A pressão arterial segue um ritmo natural ao longo do dia, com queda durante o sono e elevação nas primeiras horas após o despertar. Em pessoas hipertensas, esse pico matinal pode ser exagerado e desencadear sinais discretos que muitos ignoram. Dor de cabeça, tontura ao sair da cama, boca seca, rosto inchado e sensação de sono ruim são queixas comuns que podem indicar hipertensão descompensada, muitas vezes associada à apneia obstrutiva do sono. Reconhecer esses sintomas cedo permite investigar a pressão e o sono com atenção e evitar complicações cardiovasculares graves.
Por que a pressão pode subir mais nas primeiras horas do dia?
Nas primeiras horas após o despertar, o organismo libera hormônios como cortisol e adrenalina, que aumentam a frequência cardíaca e a resistência dos vasos. Esse fenômeno é chamado de pico matinal da pressão arterial.
Em pessoas hipertensas, esse pico pode ser exagerado, especialmente quando há uso irregular de medicamentos, excesso de sal, sedentarismo ou distúrbios do sono. Segundo a Sociedade Brasileira de Cardiologia, monitorar a pressão nesse período ajuda a identificar casos que passam despercebidos em outras aferições.
Como a apneia do sono se relaciona com a hipertensão?
A apneia obstrutiva do sono provoca pausas respiratórias que reduzem o oxigênio no sangue e ativam o sistema nervoso simpático. Isso mantém a pressão elevada mesmo durante a noite, quando ela deveria cair.
De acordo com a Associação Brasileira do Sono, esse quadro é uma das causas mais comuns de hipertensão resistente. Identificar sinais de apneia do sono, como ronco alto e sonolência diurna, é essencial para o tratamento adequado.

Quais são os 5 sintomas matinais que merecem atenção?
Alguns sinais aparecem logo ao acordar e podem indicar que a pressão está descompensada:
- Dor de cabeça matinal, especialmente na região da nuca, com sensação pulsátil
- Tontura ou instabilidade ao sair da cama, muitas vezes com visão momentaneamente turva
- Boca seca ao despertar, comum em quem respira pela boca durante o sono ou tem apneia
- Rosto inchado, principalmente ao redor dos olhos, associado à retenção de líquidos
- Sensação de sono ruim ou não reparador, com cansaço mesmo após várias horas dormidas
- Aumento das idas ao banheiro durante a noite, sinal indireto de pressão descontrolada
O que a ciência mostra sobre apneia do sono e hipertensão?

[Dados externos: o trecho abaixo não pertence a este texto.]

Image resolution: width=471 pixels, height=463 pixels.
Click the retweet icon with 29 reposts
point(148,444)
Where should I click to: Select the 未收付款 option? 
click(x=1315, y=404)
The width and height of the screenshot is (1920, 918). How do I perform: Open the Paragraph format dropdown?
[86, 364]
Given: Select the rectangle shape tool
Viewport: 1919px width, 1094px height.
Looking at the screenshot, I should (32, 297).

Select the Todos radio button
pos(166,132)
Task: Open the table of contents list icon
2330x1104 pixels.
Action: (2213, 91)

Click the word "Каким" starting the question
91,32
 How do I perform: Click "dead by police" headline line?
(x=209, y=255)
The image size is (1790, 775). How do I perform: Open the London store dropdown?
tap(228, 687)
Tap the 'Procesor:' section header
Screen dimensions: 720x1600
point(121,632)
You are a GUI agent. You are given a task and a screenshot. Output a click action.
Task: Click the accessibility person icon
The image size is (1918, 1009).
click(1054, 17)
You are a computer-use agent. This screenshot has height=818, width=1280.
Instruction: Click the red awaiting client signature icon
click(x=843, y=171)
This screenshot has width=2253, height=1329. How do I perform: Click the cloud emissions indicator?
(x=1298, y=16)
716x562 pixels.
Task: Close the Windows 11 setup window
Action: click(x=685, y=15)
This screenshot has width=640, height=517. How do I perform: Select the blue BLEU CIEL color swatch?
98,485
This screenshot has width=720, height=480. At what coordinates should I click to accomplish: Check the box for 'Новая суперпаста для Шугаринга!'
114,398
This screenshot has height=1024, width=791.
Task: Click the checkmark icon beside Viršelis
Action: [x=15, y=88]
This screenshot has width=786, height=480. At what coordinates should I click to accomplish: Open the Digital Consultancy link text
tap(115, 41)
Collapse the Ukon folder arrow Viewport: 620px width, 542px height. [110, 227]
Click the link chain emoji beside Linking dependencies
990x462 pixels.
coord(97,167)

Pesquisas confirmam que a apneia obstrutiva do sono é um fator de risco independente para o desenvolvimento e o agravamento da hipertensão arterial. A relação é mais forte em casos de hipertensão resistente ao tratamento com medicamentos.
De acordo com o estudo Association of obstructive sleep apnea with hypertension publicado no periódico Journal of Global Health, uma metanálise com mais de 51 mil participantes mostrou que pessoas com apneia grave têm quase três vezes mais chances de apresentar hipertensão resistente. Esse achado reforça a importância de avaliar o sono em pessoas com sintomas persistentes de pressão alta.

Quando procurar avaliação médica
Sintomas matinais frequentes, valores de pressão acima de 140 por 90 mmHg em diferentes medições e histórico familiar de hipertensão são motivos claros para consultar um cardiologista ou clínico geral. A avaliação pode incluir MAPA de 24 horas, MRPA e polissonografia quando há suspeita de apneia do sono associada a sintomas de hipertensão.
Diante de dor de cabeça intensa, tontura persistente, falta de ar, dor no peito ou alterações da visão, é fundamental procurar atendimento de emergência imediatamente. O tratamento precoce evita complicações graves como infarto, AVC e insuficiência renal.
Este conteúdo tem caráter apenas informativo e não substitui a avaliação, o diagnóstico ou o tratamento realizado por um médico. Consulte sempre um profissional de saúde de confiança diante de qualquer sintoma persistente.